Answer
$y=-x+2$
The graph of the function and the tangent line is shown below:
Work Step by Step
$y=2x-x^{3},$ at $(1,1)$
The slope of the tangent line at the point $P(a,f(a))$ is given by $m=\lim_{h\to0}\dfrac{f(a+h)-f(a)}{h}$
In this case, $a=1$:
Find $f(a+h)$ by substituting $x$ by $1+h$ in $f(x)$ and simplifying:
$f(1+h)=2(1+h)-(1+h)^{3}=...$
$...=2+2h-[1+3(1)^{2}h+3(1)h^{2}+h^{3}]=...$
$...=2+2h-1-3h-3h^{2}-h^{3}=...$
$...=-h^{3}-3h^{2}-h+1$
Since $f(a)$ is the $y$-coordinate of the point given, $f(a)=1$
Substitute the known values into the formula that gives the slope of the tangent line and evaluate:
$m=\lim_{h\to0}\dfrac{-h^{3}-3h^{2}-h+1-1}{h}=...$
$...=\lim_{h\to0}\dfrac{-h^{3}-3h^{2}-h}{h}=\lim_{h\to0}\dfrac{h(-h^{2}-3h-1)}{h}=...$
$...=\lim_{h\to0}(-h^{2}-3h-1)=-(0)^{2}-3(0)-1=-1$
The point-slope form of the equation of a line is $y-y_{0}=m(x-x_{0})$. Both the slope of the line and a point through which it passes are known. Substitute them into the formula to obtain the equation of the tangent line:
$y-1=-1(x-1)$
$y-1=-x+1$
$y=-x+1+1$
$y=-x+2$

DATASET ROWS:
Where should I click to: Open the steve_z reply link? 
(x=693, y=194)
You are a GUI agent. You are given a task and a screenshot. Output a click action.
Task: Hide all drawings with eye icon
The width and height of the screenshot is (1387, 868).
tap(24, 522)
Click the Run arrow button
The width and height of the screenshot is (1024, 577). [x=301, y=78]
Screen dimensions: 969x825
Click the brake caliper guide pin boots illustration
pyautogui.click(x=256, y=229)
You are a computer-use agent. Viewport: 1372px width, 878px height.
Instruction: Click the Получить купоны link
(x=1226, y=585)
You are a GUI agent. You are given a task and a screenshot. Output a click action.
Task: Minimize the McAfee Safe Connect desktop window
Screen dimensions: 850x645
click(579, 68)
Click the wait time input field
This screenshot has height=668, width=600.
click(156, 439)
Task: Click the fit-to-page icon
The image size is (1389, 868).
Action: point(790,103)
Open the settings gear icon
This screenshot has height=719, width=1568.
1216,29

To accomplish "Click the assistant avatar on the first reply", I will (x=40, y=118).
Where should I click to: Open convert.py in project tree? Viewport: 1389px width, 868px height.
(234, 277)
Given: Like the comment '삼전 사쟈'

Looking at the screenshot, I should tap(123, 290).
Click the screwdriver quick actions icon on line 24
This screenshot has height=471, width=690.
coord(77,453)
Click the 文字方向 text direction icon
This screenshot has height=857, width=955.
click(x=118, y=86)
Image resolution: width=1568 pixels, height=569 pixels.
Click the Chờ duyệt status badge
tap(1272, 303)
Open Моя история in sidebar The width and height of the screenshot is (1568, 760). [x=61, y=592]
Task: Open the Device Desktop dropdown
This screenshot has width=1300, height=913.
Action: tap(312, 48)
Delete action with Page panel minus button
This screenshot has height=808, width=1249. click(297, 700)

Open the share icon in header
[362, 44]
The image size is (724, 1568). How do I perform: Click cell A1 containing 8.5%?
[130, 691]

DIRECTIVE 1:
Answer these from the tangent line solution:
(a) At what point is the tangent line found?
(b) What value does the slope of the tangent line come out to?
(c) What is the final equation of the tangent line?
DIRECTIVE 2:
In the records, copy out the lines starting with the line that contains "Image resolution: width=1568" and going on through the last line of the records.

CORRECT OUTPUT 1:
(a) $(1,1)$
(b) $-1$
(c) $y=-x+2$

CORRECT OUTPUT 2:
Image resolution: width=1568 pixels, height=569 pixels.
Click the Chờ duyệt status badge
tap(1272, 303)
Open Моя история in sidebar The width and height of the screenshot is (1568, 760). [x=61, y=592]
Task: Open the Device Desktop dropdown
This screenshot has width=1300, height=913.
Action: tap(312, 48)
Delete action with Page panel minus button
This screenshot has height=808, width=1249. click(297, 700)

Open the share icon in header
[362, 44]
The image size is (724, 1568). How do I perform: Click cell A1 containing 8.5%?
[130, 691]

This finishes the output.